Concluyo: ¿comenzó ya la Tercera Guerra Mundial? Los publicistas y compinches  del imperio lo niegan, pero el Papa Francisco lo afirmó en reiteradas ocasiones. Para responder a la pregunta leamos lo que escribió uno de los más grandes filósofos políticos de todos los tiempos, Thomas Hobbes: “la guerra no consiste solamente en batallar, en el acto de luchar sino… en la disposición manifiesta a ella durante todo el tiempo en que no hay seguridad de lo contrario.”    ¿Alguien puede seriamente dudar de que en Estados Unidos existe una “disposición manifiesta” a la guerra? Y si es así, ¿no estamos ya en guerra, o en las vísperas de ella? Disposición decía Hobbes, y esto no es una nimiedad, que se alimenta de la insaciable necesidad del “complejo militar-industrial-financiero” de vender y destruir  cada vez más armas y de invertir cada vez más recursos para sostener esa excrecencia parasitaria generadora de enormes ganancias. Y para esto hacen falta guerras, y cuantas más guerras mayor será la rentabilidad del complejo. Una pequeña parte de sus ganancias se destina al sostenimiento del sistema político norteamericano financiando políticos y campañas electorales y obteniendo a cambio -en un pingüe tráfico de influencias-  abultados subsidios, exenciones impositivas y toda clase de beneficios para las grandes empresas del ramo. Las elecciones en los Estados Unidos se han pervertido al punto tal que son simples competencias para ver quién recauda más dinero de las grandes corporaciones, dinero necesario para que algunos políticos… ¿conquisten el poder? No, porque el poder como construcción de una correlación fáctica de fuerzas no está sometida a la voluntad popular y a la legislación electoral. El poder no está en cuestión. La competencia electoral es para ver quién se hará cargo de representar, como un astuto relacionador público, los intereses de los poderes fácticos realmente existentes presentando un rostro amable, que despierte simpatías y distraiga a la opinión pública, como es el caso del afrodescendiente Barack Obama, pero nada más. Las viejas democracias del capitalismo han degenerado en belicosas plutocracias, y estas no surgen ni necesitan de elecciones. Sólo precisa de políticos que sirvan como recargados mascarones de proa que oculten de la vista del público la inmoralidad de sus privilegios y prerrogativas y mantengan a los pueblos sumidos en el engaño y en la infantil creencia de que son ellos quienes gobiernan a través de sus representantes.

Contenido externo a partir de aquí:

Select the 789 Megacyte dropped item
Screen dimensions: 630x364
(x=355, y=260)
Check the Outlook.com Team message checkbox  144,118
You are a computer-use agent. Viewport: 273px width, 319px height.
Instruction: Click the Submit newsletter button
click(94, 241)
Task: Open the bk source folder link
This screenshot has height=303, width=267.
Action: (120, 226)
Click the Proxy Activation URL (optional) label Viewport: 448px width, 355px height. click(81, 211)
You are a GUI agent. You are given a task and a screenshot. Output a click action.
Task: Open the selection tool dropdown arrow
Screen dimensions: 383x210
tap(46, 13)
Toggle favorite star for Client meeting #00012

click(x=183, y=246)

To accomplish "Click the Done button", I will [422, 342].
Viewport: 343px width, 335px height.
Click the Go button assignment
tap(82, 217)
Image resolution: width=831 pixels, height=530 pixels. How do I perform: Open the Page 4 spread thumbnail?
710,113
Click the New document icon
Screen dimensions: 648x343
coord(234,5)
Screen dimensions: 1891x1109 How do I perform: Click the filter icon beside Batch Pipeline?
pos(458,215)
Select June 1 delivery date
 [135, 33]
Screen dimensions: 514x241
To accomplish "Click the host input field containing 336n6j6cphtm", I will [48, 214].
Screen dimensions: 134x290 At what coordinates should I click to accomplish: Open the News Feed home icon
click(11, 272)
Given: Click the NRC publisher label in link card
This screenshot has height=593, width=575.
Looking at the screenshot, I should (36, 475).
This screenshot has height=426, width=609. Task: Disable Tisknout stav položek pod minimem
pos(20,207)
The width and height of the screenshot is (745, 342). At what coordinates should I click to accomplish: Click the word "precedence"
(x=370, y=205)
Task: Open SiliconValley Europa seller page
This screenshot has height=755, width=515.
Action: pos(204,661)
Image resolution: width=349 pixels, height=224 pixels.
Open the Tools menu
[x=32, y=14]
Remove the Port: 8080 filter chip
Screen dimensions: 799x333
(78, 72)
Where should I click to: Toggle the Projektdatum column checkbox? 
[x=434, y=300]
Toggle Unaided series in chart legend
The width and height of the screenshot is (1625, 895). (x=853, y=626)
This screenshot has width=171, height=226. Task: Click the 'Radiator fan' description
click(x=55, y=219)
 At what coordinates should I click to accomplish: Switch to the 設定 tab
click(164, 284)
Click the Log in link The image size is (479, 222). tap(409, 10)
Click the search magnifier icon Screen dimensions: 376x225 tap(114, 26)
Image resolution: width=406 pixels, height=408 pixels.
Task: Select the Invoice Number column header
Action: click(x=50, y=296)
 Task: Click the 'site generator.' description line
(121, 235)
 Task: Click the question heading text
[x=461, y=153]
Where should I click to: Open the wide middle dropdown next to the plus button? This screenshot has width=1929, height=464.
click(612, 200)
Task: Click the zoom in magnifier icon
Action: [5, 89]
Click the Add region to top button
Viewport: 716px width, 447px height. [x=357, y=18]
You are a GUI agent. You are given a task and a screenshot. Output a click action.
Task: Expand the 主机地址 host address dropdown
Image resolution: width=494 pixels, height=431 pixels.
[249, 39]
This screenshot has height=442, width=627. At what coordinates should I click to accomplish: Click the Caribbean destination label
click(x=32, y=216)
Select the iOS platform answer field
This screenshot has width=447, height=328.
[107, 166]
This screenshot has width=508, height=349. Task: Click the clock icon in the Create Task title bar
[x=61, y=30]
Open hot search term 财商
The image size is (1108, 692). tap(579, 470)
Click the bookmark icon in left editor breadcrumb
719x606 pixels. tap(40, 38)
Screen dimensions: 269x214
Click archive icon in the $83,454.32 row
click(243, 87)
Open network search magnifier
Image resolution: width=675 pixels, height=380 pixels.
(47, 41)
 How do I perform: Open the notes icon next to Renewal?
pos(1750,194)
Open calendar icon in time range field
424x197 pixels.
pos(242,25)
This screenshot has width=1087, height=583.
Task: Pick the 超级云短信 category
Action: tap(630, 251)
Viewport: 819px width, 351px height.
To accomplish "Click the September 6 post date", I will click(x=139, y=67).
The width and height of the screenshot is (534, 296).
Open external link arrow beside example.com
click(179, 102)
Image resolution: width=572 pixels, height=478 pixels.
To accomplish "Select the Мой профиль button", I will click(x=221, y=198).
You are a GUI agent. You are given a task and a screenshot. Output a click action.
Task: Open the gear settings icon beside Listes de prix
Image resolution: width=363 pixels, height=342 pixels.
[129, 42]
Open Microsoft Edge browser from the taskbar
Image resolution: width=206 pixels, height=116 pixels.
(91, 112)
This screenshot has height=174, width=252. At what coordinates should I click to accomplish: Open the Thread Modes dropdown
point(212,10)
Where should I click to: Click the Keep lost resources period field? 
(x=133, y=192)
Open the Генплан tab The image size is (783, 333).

En medio de esta gigantesca estafa  aparece la ineluctable necesidad de la guerra, el motor que alimenta los negocios del “complejo militar-industrial-financiero”. Un mundo en paz sería un desastre para el keynesianismo militar norteamericano. Necesitan de la guerra, de muchas guerras. Y si no las hay las inventan, para lo cual disponen de numerosos recursos humanos altamente especializados en este tipo de operaciones. Para este entramado de intereses nada puede ser más maligno que la paz, y cualquier pretexto es bueno para combatirla. . Por eso Estados Unidos ha venido librando guerras sin solución de continuidad desde el fin de la Segunda Guerra Mundial.  Corea, Vietnam, Laos, Cambodia, Irak, Afganistán y ahora, probablemente, Rusia y mañana China son los hitos más trascendentes de una lista interminable, y que cada vez con más fuerza empuja a la humanidad hacia el abismo. Todavía es posible detener esta alocada carrera, pero cada vez hay menos tiempo para ello. Por eso estamos aproximándonos a horas muy difíciles. La historia enseña que todas las transiciones geopolíticas globales –y estamos inmersas en una de ellas- estuvieron acompañadas por grandes guerras. La excepcionalidad de la situación actual reside en que, como lo observara una vez Albert Einstein, “no sabemos con qué armas se libraría una tercera guerra mundial, pero sí sabemos con cuales se lucharía en la cuarta, en caso de llegar a ella: con piedras y garrotes.”